Marked enhancement of antitumor immune responses in mouse brain tumor models by genetically modified dendritic cells producing Semliki Forest virus-mediated interleukin-12.

OBJECT

The authors evaluated dendritic cell (DC)-based immunotherapy for malignant brain tumor to improve its therapeutic efficacy.

METHODS

Dendritic cells were isolated from bone marrow and pulsed with phosphate-buffered saline, Semliki Forest virus (SFV)-LacZ, retrovirus vector GCsap-interleukin (IL)-12, and SFV-IL-12, respectively, to treat mice bearing brain tumors of the B16 cell line. The results indicated that therapeutic immunization with DCs pulsed with SFV-IL-12 prolonged the survival of mice with established tumors.

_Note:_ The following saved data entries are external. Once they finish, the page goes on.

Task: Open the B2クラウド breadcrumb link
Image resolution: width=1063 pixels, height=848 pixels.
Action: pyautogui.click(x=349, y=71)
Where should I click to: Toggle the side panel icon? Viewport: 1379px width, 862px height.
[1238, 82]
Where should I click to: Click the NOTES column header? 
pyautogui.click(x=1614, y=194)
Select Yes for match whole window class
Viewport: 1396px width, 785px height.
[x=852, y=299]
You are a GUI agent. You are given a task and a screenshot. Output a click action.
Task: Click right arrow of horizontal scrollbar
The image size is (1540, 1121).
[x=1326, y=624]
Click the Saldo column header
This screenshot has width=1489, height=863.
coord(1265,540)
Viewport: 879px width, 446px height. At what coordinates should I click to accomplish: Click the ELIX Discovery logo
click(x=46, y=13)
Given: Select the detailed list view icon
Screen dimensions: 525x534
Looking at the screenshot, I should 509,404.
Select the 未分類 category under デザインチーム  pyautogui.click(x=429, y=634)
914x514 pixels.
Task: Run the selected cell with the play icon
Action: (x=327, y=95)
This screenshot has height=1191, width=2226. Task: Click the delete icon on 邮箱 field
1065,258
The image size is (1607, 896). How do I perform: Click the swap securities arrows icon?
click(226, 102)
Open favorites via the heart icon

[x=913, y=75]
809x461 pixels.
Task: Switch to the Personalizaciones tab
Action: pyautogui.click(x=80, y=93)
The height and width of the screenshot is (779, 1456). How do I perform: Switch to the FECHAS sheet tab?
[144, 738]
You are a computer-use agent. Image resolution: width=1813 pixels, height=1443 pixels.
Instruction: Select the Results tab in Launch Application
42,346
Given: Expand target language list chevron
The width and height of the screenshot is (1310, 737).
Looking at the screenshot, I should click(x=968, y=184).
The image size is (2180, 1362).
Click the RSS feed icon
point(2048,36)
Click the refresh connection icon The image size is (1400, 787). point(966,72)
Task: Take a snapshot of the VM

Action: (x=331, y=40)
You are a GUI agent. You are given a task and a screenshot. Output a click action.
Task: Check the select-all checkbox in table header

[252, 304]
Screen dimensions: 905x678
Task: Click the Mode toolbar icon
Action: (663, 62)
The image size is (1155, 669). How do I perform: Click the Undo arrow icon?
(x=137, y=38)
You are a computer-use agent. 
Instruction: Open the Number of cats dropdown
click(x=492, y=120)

Semliki Forest virus induced apoptosis in DCs, which in turn facilitated the uptake of apoptotic cells by other DCs, thus providing a potential mechanism for enhanced immunogenicity.

CONCLUSIONS

Therapy with DCs that have been pulsed with SFV-mediated IL-12 may be an excellent step in the development of new cancer vaccines. Intratumorally injected DCs that have been transiently transduced with IL-12 do not require pulsing of a source of tumor antigens to induce tumor regression.